# INSTRUCTIONS TO FOLLOW
Recast the entries below, from the line containing "This screenshot has width=2576, height=1372. What" through the line containing "coordinates (1207, 1121).", as a numbered list with one item per line, omitting any blank lines.

# RECORD EXCERPTS
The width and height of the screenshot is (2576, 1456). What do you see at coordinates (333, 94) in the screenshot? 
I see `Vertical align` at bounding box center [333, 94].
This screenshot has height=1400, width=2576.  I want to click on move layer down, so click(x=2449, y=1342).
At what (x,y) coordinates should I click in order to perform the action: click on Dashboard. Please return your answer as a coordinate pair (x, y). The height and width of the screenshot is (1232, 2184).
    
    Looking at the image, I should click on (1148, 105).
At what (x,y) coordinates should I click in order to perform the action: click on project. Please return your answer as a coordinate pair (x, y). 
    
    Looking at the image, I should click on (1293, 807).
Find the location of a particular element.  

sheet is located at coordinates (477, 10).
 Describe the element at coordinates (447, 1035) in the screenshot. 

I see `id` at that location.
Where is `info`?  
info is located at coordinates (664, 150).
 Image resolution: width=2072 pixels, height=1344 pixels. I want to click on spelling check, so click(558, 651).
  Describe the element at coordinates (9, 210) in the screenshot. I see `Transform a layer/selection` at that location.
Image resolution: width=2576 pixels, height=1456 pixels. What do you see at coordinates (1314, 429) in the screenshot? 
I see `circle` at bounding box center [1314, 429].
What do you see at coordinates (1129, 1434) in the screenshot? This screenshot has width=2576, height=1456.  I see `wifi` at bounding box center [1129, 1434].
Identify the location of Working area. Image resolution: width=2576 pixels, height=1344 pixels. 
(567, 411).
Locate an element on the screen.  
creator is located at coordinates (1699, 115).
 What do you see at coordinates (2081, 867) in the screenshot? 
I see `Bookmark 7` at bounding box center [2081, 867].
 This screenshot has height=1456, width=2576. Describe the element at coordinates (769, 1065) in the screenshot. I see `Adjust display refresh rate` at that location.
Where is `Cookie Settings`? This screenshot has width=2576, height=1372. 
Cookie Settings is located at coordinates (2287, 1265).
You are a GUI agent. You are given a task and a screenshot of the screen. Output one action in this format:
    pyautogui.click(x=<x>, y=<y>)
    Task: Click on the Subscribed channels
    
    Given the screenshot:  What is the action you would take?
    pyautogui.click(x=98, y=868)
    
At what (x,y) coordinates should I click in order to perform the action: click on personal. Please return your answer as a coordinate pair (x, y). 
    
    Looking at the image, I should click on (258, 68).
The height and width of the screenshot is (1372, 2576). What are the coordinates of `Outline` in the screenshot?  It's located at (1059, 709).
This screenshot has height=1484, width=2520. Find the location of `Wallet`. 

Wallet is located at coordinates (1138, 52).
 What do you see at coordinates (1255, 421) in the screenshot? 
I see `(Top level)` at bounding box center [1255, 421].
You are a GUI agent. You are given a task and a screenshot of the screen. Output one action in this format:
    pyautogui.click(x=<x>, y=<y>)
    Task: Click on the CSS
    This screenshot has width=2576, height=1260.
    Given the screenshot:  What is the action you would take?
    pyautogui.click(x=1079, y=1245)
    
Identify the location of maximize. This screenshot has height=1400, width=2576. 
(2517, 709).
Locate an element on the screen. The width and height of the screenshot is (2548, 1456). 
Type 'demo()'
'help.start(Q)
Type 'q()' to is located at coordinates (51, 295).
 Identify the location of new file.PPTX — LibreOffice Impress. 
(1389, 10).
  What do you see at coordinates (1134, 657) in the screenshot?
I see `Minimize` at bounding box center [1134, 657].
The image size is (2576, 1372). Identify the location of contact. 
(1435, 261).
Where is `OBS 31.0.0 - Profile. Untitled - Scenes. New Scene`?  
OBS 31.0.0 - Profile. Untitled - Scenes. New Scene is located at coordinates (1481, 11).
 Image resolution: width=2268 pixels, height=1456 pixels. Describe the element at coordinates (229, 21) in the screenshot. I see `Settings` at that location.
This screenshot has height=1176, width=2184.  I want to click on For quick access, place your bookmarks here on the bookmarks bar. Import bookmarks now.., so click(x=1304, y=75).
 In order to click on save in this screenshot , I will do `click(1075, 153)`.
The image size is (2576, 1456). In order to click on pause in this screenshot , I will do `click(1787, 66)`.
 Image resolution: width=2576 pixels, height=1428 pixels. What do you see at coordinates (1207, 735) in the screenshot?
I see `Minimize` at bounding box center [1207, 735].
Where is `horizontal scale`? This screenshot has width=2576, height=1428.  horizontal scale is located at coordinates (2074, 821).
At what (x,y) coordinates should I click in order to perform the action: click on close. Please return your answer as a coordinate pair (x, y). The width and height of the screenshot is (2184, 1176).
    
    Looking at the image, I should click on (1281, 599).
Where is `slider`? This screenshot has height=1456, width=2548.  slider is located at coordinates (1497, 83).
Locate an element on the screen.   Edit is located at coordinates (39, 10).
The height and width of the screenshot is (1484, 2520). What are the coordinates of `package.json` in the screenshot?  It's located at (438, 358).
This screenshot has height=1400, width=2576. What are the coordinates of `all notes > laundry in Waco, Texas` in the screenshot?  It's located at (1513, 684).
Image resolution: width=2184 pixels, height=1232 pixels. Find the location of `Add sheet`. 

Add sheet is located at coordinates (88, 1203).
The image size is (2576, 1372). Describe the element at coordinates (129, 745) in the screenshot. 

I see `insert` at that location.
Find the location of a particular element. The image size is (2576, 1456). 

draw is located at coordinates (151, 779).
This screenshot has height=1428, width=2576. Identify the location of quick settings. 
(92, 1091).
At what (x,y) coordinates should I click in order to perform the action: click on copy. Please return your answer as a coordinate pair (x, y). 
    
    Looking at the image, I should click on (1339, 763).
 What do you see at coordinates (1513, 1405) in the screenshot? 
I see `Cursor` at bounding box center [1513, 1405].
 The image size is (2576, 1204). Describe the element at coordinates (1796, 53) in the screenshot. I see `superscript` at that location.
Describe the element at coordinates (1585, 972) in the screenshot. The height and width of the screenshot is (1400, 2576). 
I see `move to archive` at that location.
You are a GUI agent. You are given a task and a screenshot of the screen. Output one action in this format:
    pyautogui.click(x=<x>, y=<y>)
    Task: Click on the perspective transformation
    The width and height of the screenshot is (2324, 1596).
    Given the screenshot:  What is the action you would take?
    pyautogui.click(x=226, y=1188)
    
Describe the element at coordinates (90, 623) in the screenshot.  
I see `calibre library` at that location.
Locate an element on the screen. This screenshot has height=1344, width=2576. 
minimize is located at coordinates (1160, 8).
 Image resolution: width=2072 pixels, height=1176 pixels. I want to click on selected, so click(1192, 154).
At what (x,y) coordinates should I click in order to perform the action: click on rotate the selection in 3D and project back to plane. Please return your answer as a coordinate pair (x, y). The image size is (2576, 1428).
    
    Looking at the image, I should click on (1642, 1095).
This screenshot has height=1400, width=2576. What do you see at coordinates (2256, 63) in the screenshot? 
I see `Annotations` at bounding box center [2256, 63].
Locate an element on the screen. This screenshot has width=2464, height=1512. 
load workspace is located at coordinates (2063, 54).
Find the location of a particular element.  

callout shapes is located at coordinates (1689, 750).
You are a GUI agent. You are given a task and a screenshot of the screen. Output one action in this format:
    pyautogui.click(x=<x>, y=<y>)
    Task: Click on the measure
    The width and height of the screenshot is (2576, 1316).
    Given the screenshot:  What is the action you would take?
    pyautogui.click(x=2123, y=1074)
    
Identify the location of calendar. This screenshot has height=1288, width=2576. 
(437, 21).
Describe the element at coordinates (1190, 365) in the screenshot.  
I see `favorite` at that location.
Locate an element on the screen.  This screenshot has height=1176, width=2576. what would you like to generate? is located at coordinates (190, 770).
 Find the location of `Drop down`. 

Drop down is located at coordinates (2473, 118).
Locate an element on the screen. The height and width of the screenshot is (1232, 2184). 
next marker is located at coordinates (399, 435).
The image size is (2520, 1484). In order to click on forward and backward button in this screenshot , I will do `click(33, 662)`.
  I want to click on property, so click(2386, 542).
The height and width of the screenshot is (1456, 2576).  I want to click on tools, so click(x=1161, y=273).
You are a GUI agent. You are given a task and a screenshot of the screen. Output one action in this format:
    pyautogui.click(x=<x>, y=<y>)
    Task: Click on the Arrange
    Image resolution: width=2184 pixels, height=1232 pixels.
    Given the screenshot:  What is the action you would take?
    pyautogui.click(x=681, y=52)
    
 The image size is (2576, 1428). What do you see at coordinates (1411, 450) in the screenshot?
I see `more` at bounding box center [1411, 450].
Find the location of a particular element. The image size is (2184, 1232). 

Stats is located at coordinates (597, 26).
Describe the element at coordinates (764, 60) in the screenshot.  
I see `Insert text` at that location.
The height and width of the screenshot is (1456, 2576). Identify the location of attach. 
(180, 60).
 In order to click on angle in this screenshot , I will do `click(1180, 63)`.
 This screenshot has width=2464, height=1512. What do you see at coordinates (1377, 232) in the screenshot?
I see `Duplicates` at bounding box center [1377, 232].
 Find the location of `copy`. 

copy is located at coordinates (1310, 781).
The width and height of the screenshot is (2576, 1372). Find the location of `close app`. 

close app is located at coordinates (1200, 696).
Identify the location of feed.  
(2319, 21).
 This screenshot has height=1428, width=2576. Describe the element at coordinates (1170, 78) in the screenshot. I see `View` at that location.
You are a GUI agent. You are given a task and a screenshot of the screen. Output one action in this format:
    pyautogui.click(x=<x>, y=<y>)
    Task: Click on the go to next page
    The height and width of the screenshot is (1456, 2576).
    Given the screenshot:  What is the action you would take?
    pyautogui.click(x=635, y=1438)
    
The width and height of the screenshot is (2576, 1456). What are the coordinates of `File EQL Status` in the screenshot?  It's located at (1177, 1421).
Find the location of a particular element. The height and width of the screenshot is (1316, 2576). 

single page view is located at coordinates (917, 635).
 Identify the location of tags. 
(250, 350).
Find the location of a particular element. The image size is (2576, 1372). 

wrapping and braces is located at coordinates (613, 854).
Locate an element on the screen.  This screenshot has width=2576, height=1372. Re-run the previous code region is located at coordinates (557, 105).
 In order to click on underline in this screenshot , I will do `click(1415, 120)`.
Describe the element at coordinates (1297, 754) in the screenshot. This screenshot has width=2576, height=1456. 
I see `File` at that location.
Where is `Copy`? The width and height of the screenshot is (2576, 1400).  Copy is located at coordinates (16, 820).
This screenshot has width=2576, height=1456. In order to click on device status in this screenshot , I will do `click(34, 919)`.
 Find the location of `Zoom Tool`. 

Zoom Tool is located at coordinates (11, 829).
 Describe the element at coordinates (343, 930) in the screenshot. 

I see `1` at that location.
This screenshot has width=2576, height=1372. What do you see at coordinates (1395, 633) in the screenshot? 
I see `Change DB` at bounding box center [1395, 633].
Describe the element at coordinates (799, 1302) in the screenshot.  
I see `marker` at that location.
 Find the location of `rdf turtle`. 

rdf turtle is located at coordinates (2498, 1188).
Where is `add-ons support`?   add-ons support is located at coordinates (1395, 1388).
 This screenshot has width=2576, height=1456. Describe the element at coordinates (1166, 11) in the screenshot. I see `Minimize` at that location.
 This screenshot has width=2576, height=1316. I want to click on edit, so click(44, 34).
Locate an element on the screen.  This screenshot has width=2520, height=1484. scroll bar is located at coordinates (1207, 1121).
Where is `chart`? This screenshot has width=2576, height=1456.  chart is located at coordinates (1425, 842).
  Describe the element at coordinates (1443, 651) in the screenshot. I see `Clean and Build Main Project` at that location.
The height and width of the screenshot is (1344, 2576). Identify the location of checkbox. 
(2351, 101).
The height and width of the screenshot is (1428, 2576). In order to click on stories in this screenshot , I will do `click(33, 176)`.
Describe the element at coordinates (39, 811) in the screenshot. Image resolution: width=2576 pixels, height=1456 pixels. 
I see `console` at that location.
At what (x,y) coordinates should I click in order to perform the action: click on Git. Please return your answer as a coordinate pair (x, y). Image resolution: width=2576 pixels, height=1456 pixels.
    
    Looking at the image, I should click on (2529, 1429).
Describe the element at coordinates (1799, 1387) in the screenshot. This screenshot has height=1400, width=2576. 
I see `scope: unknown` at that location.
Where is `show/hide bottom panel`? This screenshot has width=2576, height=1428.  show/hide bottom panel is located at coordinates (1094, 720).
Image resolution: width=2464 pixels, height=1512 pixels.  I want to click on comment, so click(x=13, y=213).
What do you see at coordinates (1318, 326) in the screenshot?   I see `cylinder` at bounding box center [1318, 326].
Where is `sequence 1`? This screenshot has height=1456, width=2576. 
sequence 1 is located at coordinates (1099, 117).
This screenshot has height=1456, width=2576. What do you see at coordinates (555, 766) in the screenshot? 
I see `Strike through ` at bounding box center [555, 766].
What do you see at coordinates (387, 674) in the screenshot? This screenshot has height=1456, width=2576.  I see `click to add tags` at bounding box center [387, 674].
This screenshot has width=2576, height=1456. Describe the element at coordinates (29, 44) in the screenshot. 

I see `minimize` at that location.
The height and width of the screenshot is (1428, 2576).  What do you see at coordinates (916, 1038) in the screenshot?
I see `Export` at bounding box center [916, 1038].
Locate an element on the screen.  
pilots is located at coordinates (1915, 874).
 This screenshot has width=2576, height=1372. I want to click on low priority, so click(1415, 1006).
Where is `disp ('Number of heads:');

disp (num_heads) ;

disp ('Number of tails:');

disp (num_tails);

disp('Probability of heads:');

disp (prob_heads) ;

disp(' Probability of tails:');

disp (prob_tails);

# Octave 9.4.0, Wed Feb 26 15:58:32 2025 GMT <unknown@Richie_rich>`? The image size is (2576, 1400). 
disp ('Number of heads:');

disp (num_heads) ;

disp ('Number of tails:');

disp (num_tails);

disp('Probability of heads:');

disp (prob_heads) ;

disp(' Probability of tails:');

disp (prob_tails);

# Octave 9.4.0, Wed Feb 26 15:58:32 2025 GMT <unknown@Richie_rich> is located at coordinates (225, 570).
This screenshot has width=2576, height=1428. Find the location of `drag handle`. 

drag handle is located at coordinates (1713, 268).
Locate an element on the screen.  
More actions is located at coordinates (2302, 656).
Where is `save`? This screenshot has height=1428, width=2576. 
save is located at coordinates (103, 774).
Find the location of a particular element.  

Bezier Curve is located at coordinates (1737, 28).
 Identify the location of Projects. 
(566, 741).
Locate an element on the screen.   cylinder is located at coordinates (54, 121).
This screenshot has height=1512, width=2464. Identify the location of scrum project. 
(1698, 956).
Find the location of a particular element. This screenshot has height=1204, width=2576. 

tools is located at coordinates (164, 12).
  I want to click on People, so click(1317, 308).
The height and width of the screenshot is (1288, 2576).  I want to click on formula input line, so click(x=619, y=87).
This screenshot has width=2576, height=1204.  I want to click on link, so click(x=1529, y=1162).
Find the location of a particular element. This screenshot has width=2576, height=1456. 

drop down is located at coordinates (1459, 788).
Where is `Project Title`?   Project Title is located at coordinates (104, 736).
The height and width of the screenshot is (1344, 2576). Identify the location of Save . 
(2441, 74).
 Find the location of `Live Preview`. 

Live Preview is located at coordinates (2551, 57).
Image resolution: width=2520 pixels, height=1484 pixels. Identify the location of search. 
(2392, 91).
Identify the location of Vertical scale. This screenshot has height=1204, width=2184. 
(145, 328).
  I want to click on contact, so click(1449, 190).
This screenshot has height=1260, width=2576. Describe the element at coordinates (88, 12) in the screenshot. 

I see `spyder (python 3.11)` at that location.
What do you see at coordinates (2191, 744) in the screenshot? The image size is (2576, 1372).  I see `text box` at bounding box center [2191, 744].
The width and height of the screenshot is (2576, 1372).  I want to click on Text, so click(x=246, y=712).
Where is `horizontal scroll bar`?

# COMPLETE OUTPUT
1. This screenshot has width=2576, height=1372. What do you see at coordinates (1395, 633) in the screenshot? 
2. I see `Change DB` at bounding box center [1395, 633].
3. Describe the element at coordinates (799, 1302) in the screenshot.  
4. I see `marker` at that location.
5.  Find the location of `rdf turtle`. 
6. rdf turtle is located at coordinates (2498, 1188).
7. Where is `add-ons support`?   add-ons support is located at coordinates (1395, 1388).
8.  This screenshot has width=2576, height=1456. Describe the element at coordinates (1166, 11) in the screenshot. I see `Minimize` at that location.
9.  This screenshot has width=2576, height=1316. I want to click on edit, so click(44, 34).
10. Locate an element on the screen.  This screenshot has width=2520, height=1484. scroll bar is located at coordinates (1207, 1121).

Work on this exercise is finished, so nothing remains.